One thing need to be modified is the USB port number of the script. For example in Windows you could find it in Devices and Printers -> Digilent USB Device -> Hardware. The number X that presented in the last line of Device Functions 'USB Serial Port (COMX)' is the port you need. The port format should be like:

on Linux: /dev/ttyUSBX
on WSL: /dev/ttySX
on Windows: COMX

Your Vivado may be unable to discover your FPGA, this may be caused by the lack of corresponding driver, install it by(use your own version to replace 2018.2):

cd $PATH_TO_VIVADO/2018.2/data/xicom/cable_drivers/lin64
sudo cp -i -r install_script /opt
cd /opt/install_script/install_drivers
sudo ./install_drivers

Then restart Vivado.

To run your bitstream on FPGA, you can run:

cd riscv
python FPGA_test.py

You need to modify the path_of_bit in FPGA_test.py first.

Update Note

For some strong students that start project early based on last year's assignment, here are some changes we've made this year:

  1. Fixed a bug in riscv_top.v that may cause you get wrong return value when two consecutive readings are from different data sources.

  2. A new input wire io_buffer_full that will show the UART output buffer is full and you should stall -- otherwise some output will be missing when output requests are intensive. You can ignore the problem in the beginning stage.

    Note: you will receive io_buffer_full in the SECOND NEXT CYCLE from your write cycle since the FIFO module's limitation. To ensure FIFO is not full you have to stall one cycle when there are two consecutive writes to 0x30000 in two consecutive clock, especially when i-cache is on. This problem will be detected in the testcase uartboom.

    You're welcome to fix this problem by modifying preset code. Elegant implementation will be counted as bonus.

Q&A

  1. rdy_in and rst_in

    The rst_in has higher priority with rdy_in, and you CANNOT DO ANYTING when rdy_in is zero. rdy_in does not affect the result of simulation, but has effect when running on FPGA.

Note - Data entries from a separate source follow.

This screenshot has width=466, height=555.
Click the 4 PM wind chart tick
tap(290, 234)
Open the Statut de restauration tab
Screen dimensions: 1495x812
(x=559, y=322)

  2. Write twice in simulation

    This is often OK in simulation, because it uses $write() in a combinational circuit to simulate a write(you can find it in hci.v), and by the property of combinational circuit, this instruction may be executed twice.

    In FPGA if everything you write is correct this will not happen.

  3. connect with FPGA

    Use the micro USB port on the FPGA, since we use RS232 to transmit data.

You may meet various problems, especially when start testing on FPGA. Feel free to contact any TA for help.

Known issues (2021.2.3)

  1. Some will fail to run the second time on FPGA. One quick solution is to let rst = rst_in | ~rdy_in, however it's somehow incorrect. We hope the future TAs to investigate the phenomenon and give a correct solution.

  2. There's not a quick simulation check test case. One possible way is to mix up some test cases that can check those CPUs failed to run on FPGA using tolerable time while not to be much easier than passing all test cases. We didn't write one yet. Also, it may be hard to design, since some failures occur with only a few strange and specific conditions.

  3. Our updated version of hcl and top are not good enough, since it requires combinational circuits not to consider rst --- or timing loop will occur since rst is connected to program_finish driven by combinational circuits. Better design may be required.